You’ve been busy. It takes time and energy to duck all those invitations to holiday gatherings in order to watch football or marathon doses of sappy holiday movies on TV. Your recliner now is form-fitting after the workout you’ve given it.
Now, you believe, with the new year upon us, it’s time to get back to giving yourself a good workout.
Good idea, but take it easy and be smart about it, experts recommend.
Muscles can be your best friend or your worst enemy if you don’t properly stretch them and warm them up. Make sure the rest of your vital functions also are up for resuming or initiating fitness endeavors as you try to make good on resolutions for the new year.
After a workout or two, if you’re stiff and sore, be wise before trying to work through pain.
Whether caused by injury, arthritis or a variety of issues, working out can cause or exacerbate pain.
Many Ahwatukee-area experts are helping clients fight through the discomfort to achieve a more active, healthy lifestyle.
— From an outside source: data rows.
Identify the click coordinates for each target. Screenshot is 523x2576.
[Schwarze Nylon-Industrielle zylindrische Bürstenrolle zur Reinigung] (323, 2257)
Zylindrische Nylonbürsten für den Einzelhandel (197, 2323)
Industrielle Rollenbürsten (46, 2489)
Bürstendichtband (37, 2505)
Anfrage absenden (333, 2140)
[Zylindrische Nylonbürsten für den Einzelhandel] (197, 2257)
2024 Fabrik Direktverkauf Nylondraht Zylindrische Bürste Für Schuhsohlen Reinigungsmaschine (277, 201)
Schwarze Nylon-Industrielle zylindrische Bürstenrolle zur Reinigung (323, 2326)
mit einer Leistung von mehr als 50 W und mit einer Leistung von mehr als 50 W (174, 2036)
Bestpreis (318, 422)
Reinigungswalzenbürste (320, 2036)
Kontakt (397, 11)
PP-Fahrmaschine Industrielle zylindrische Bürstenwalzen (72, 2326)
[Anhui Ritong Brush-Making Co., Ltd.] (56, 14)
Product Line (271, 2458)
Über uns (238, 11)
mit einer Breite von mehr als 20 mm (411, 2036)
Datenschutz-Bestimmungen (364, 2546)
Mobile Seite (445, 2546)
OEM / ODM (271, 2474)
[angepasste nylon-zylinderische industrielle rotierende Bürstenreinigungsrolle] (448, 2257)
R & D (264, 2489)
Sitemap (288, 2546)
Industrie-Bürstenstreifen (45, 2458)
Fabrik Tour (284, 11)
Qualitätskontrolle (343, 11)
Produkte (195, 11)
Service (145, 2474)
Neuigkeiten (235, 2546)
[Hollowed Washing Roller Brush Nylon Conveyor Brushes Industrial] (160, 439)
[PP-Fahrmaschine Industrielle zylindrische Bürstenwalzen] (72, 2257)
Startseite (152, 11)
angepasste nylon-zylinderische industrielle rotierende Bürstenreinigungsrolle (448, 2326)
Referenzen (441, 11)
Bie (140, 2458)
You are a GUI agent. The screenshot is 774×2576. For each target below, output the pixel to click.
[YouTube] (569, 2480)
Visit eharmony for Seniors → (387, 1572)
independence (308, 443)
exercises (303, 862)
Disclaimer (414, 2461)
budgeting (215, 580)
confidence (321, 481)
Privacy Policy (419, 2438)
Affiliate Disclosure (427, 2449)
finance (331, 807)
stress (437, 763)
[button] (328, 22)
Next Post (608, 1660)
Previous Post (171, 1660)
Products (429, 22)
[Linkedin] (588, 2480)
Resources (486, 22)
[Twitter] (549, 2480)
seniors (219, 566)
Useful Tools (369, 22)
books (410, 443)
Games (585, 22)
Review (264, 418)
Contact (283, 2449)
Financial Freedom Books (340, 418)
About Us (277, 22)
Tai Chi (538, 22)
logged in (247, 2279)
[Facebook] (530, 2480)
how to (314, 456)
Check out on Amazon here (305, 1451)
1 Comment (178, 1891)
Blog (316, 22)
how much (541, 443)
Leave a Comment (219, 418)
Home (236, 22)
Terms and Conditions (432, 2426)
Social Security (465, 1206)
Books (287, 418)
While it may initially be painful, the act of exercising often can help the healing and rehabilitation of certain issues.
Anthony Celio, clinic director of Spooner Physical Therapy in Ahwatukee, said that activity does not have to be regimented.
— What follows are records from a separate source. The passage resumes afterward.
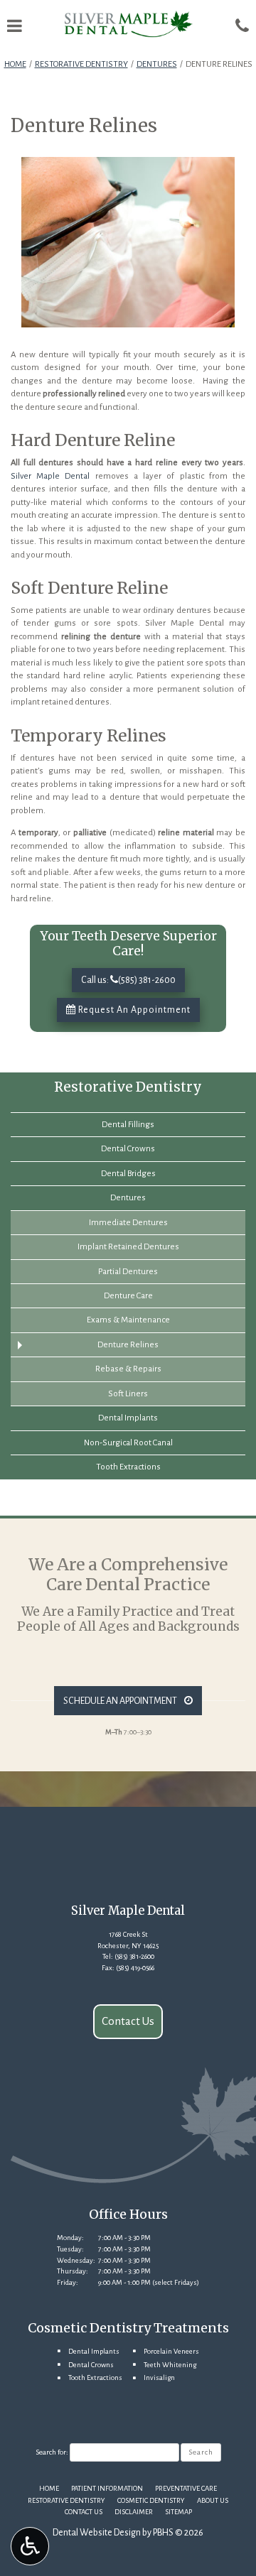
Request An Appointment (133, 1010)
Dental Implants (128, 1418)
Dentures (157, 64)
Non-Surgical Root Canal (128, 1442)
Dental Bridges (128, 1173)
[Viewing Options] (30, 2546)
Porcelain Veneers (171, 2351)
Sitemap (178, 2512)
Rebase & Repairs (128, 1369)
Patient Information (107, 2488)
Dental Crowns (128, 1148)
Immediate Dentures (128, 1222)
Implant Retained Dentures (128, 1246)
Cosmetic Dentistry (151, 2500)
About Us (212, 2500)
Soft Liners (128, 1393)
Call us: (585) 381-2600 (128, 980)
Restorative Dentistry (81, 64)
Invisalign (159, 2377)
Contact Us (128, 2021)
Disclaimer (133, 2512)
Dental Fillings (128, 1124)
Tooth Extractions (128, 1467)
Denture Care (128, 1295)
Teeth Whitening (170, 2365)
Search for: (52, 2452)
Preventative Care (186, 2488)
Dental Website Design (97, 2533)
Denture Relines (128, 1344)
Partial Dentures (128, 1271)
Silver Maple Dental (50, 476)
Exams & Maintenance (128, 1320)
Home (15, 64)
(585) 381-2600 (134, 1956)
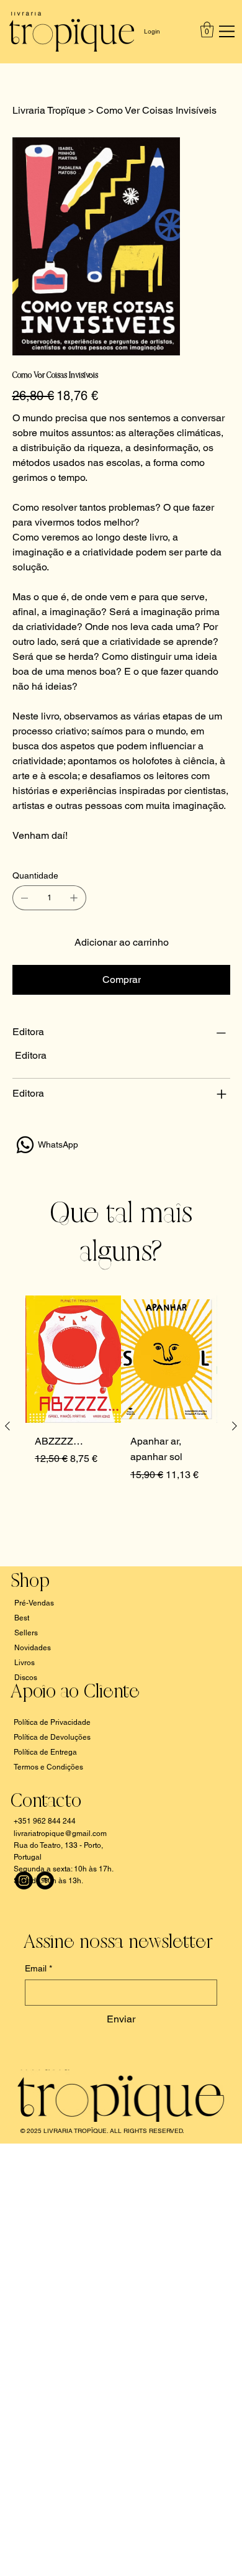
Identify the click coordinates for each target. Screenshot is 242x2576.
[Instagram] (24, 1880)
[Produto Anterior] (7, 1425)
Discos (25, 1677)
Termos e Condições (48, 1767)
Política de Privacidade (52, 1722)
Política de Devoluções (52, 1737)
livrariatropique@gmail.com (60, 1833)
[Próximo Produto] (234, 1425)
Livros (24, 1662)
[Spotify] (45, 1880)
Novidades (32, 1647)
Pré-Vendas (34, 1603)
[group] (121, 1425)
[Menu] (224, 32)
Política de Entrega (45, 1752)
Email (38, 1968)
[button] (206, 29)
A big problem he sees is people who sit at a desk or on the couch all day and then expect their body to work properly when they get up and move without so much as a warm up.
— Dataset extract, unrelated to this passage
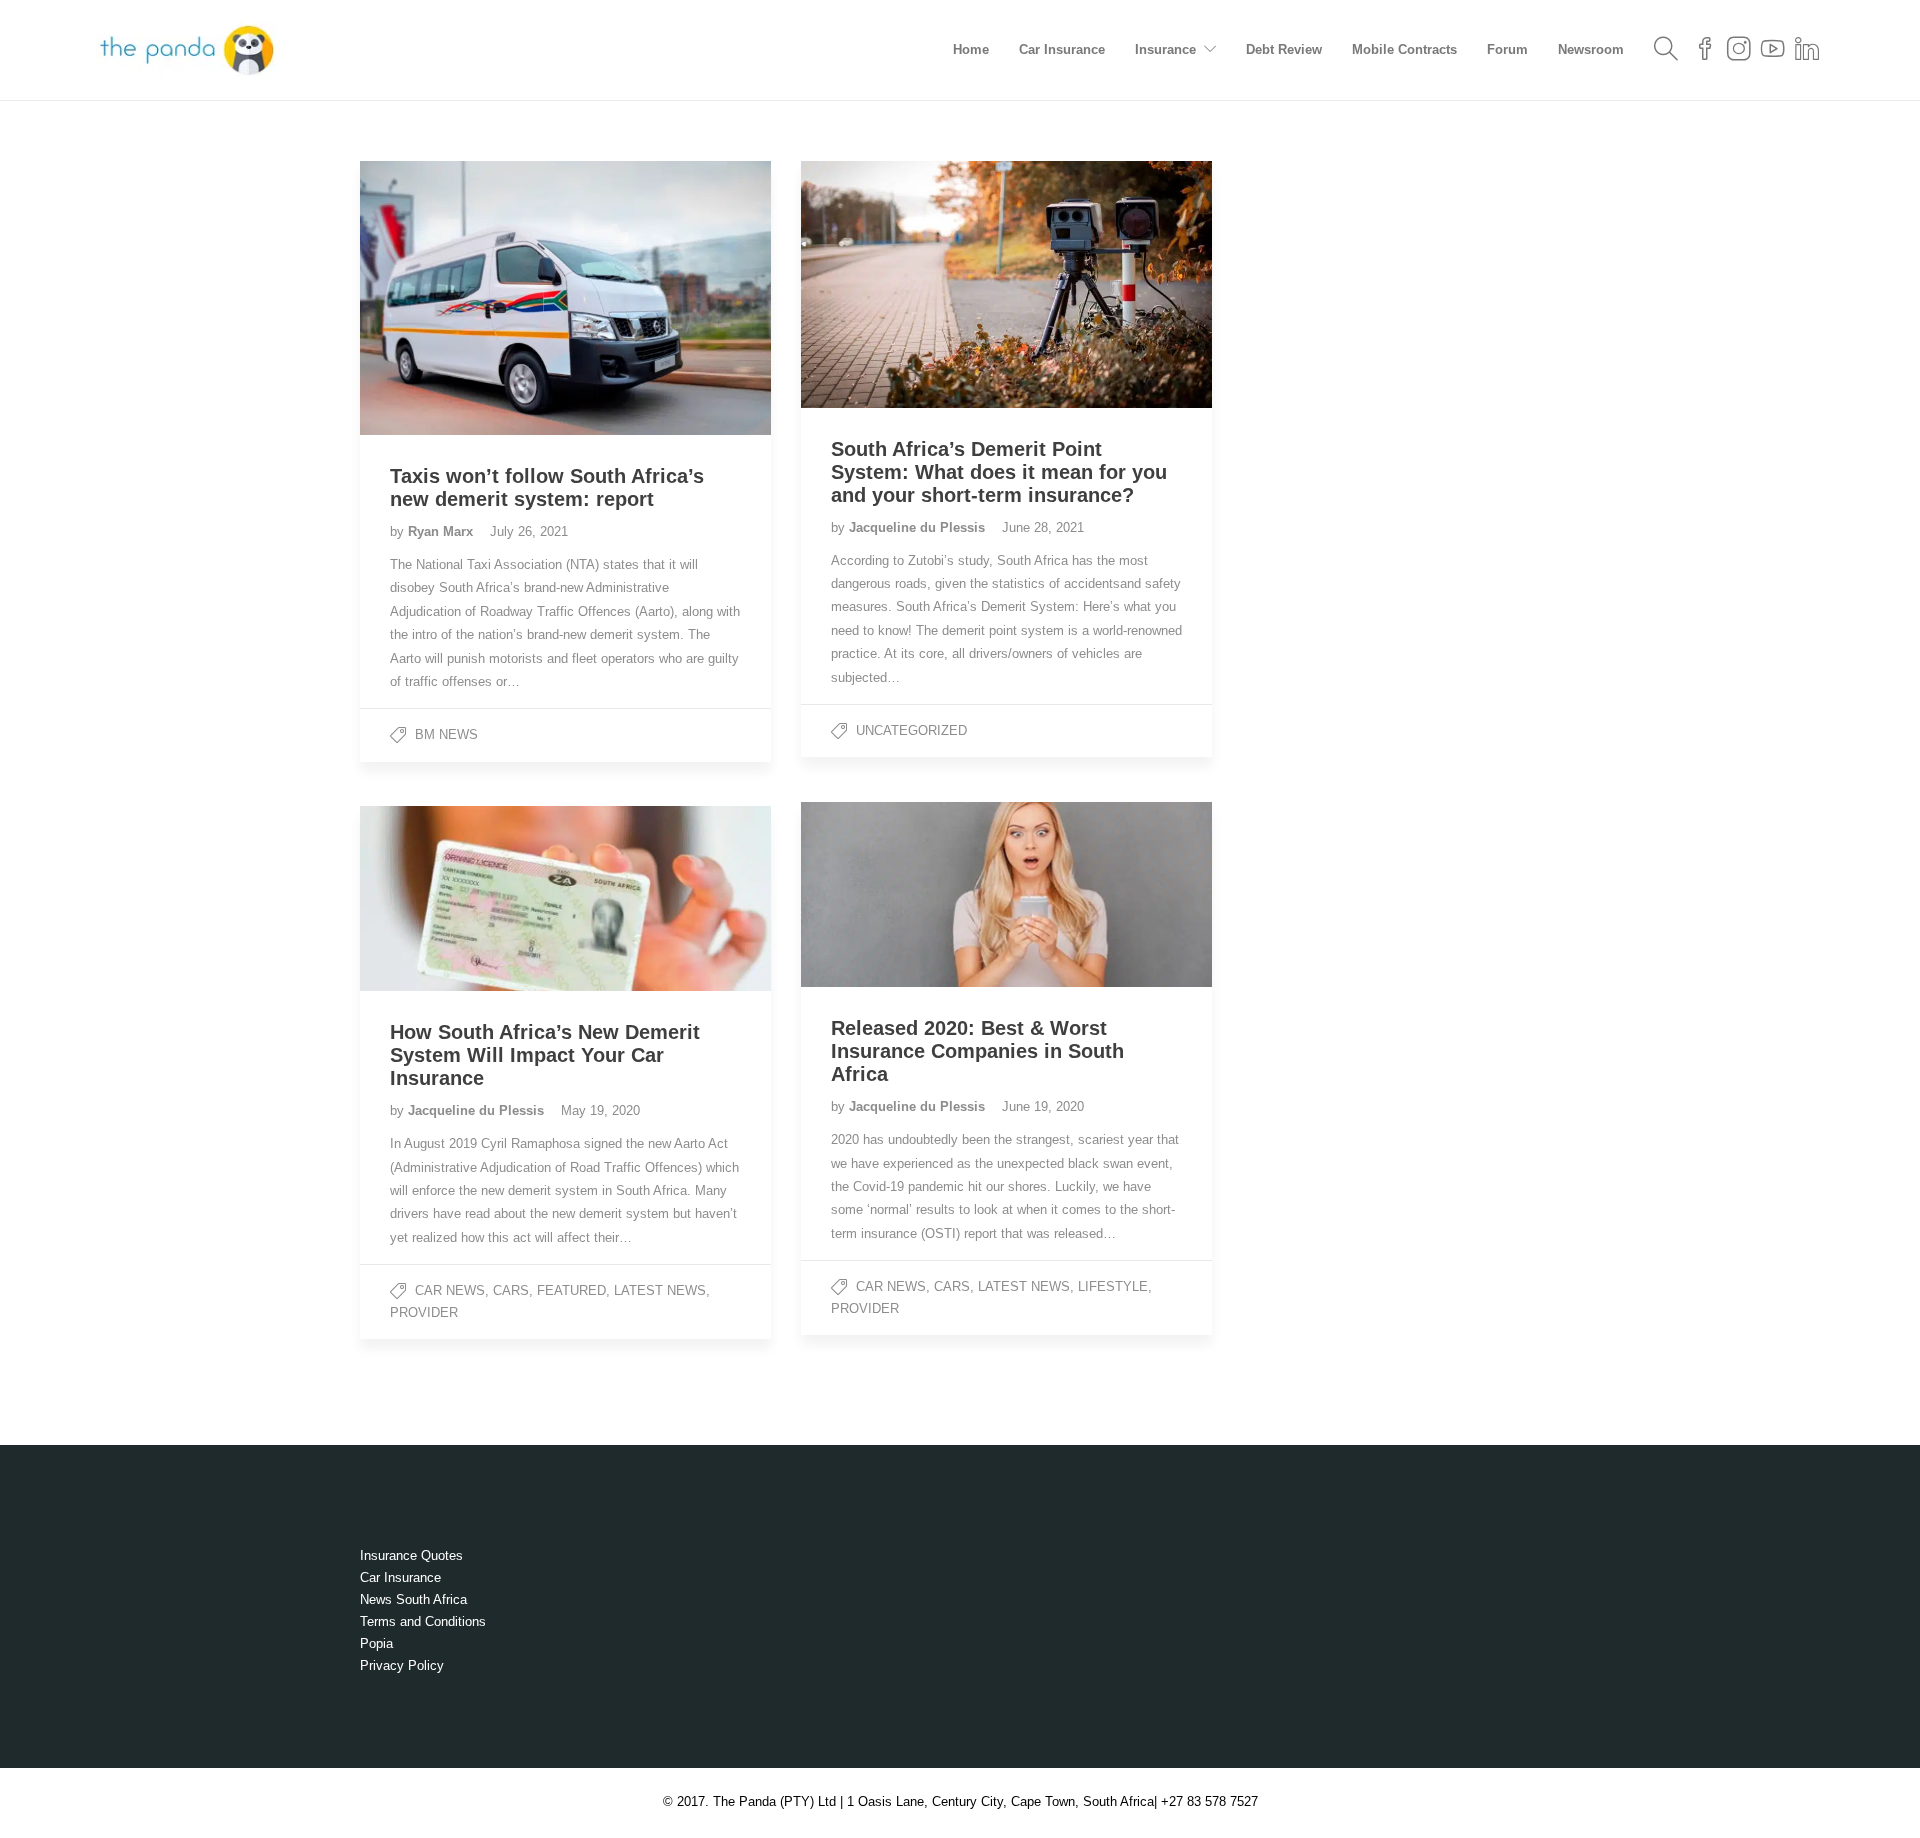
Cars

He said a healthy lifestyle must be worked toward consistently with regular activity, even for a short time.
“A lot of us, with work or whatever we do, unfortunately sit a big portion of the day,” Celio said. “Then, when we ask our body to do things, it’s not prepared properly.
“Even if you can stand up and stretch for five to ten minutes every couple of hours at work, or get up and just take a walk for 15-20 minutes, it can do a whole lot of good.”
Joe Micela, owner of Performance One Advanced Sports Training in Mesa says keep moving the joint, and keep the blood flowing around the joint and surrounding areas.
“It’s very important,” Micela said. “When we see individuals that have an arthritic condition or something like it, their first instinct is to be sedentary and not do anything.
“That’s actually worse. It can condense the blood flow, which weakens the area and then can lead to all other kind of issues.”
Exercise can help relieve pain as long as it is not being caused by overuse. The truth is some ailments will not completely go away.
Steve Carling, a physical therapist at Andersen Physical Therapy, which serves Gilbert and Chandler, said that while sometimes people with ailments like arthritis fear the oncoming discomfort, that does not mean they should quit working entirely.
He said exercising increases overall health, provided the exercise is done with proper form and is not increasing pain or causing further harm.
“You can’t change the arthritis, but you can definitely change the function of the joint a little bit, maybe more of the surrounding tissue,” Carling said. “That can be helpful. Obviously, there’s other non-related benefits to exercise that just help the body overall, so it’s multifaceted as long as you’re not making it worse.”
In that case, Carling added with a chuckle, “The saying ‘no pain, no gain’ may not apply.”
There are preventative measures before getting on the treadmill or lacing up the basketball shoes.
Massage, Tai Chi, yoga or assisted stretching can prepare the body, the joints and any hurting areas to take more of an impact and perform at a higher level with less discomfort.
“Active people are asking more of their bodies but haven’t necessarily changed the way they take care of themselves,” said Joe Magnacca, CEO of Massage Envy, headquartered in Scottsdale. “Conditioning, recovery and wellness routines aren’t complete without assisted stretching,”
A service such as Massage Envy’s Total Body Stretch helps clients increase flexibility. This helps the body recover, as well, and prevent further injuries.
“Assisted stretching is on target with the consumer trends we’re seeing and an important part of our strategy to grow with new services and products,” Magnacca said.